[ 
https://issues.apache.org/jira/browse/AVRO-2647?page=com.atlassian.jira.plugin.system.issuetabpanels:all-tabpanel
 ]

Ryan Skraba updated AVRO-2647:
------------------------------
    Description: 
Currently the specification does not make the semantics clear for union types 
within complex types clear. In particular, the spec talks about union fields, 
but leaves the semantics for unions in other contexts unspecified.

Here's an example which is undefined according to the current specification:

{code:json}
{
    "type": "record",
    "name": "R",
    "fields": [
        {
            "name": "F",
            "type": {
                "type": "array",
                "items": [
                    {
                        "type": "enum",
                        "name": "E1",
                        "symbols": ["A", "B"]
                    },
                    {
                        "type": "enum",
                        "name": "E2",
                        "symbols": ["B", "A", "C"]
                    }
                ]
            },
            "default": ["A", "B", "C"]
        }
    ]
}
{code}

By experiment, most implementations seem to have chosen the semantics that are 
documented in this PR.

In Java, the schema above is parsed without error, but when attempting to use 
the default value, it fails with a NullPointerException (trying to find the 
symbol C in E1). (Thanks for Ryan Skraba for this).
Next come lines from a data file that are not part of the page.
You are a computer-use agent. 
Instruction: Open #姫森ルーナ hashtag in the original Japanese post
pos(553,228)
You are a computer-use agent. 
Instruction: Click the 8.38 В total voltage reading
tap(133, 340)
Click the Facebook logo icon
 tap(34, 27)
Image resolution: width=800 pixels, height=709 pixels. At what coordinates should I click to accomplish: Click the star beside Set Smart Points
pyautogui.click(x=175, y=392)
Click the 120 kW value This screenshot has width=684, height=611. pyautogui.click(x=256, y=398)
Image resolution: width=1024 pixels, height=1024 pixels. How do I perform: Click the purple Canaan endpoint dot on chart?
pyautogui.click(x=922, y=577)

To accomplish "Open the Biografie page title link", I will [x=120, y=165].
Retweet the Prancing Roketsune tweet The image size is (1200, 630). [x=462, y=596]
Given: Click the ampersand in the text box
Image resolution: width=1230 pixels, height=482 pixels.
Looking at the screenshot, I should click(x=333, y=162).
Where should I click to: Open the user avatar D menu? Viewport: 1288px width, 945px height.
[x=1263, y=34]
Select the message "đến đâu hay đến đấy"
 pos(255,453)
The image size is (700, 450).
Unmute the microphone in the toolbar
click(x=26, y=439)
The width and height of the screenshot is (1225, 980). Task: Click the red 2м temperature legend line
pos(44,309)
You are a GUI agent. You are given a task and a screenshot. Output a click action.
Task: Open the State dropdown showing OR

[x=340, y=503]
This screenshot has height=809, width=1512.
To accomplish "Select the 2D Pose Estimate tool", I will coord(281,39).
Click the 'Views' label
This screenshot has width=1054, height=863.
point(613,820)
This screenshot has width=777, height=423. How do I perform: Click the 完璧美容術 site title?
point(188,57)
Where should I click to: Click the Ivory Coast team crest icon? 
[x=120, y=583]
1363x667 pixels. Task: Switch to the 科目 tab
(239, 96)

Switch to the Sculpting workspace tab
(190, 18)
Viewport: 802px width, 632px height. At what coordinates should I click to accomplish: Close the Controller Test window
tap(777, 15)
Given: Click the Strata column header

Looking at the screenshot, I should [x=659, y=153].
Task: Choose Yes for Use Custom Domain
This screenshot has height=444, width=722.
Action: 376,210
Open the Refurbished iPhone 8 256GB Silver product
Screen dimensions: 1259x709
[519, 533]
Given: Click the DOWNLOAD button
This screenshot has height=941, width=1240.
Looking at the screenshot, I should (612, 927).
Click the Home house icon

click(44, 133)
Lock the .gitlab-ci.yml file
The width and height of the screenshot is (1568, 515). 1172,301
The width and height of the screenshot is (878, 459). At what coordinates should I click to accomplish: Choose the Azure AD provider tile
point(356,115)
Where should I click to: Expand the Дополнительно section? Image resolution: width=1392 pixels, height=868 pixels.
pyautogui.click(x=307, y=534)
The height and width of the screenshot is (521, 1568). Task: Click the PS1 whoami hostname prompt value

In [gogen-avro|https://github.com/actgardner/gogen-avro] it generates invalid 
code because it's assuming E1 but generating the symbol for "C" anyway.

FWIW at some point in the future, I believe that it would be nice to align the 
default value specification with the JSON encoding for Avro so there aren't two 
subtly different JSON encodings of an Avro value.


  was:
Currently the specification does not make the semantics clear for union types 
within complex types clear. In particular, the spec talks about union fields, 
but leaves the semantics for unions in other contexts unspecified.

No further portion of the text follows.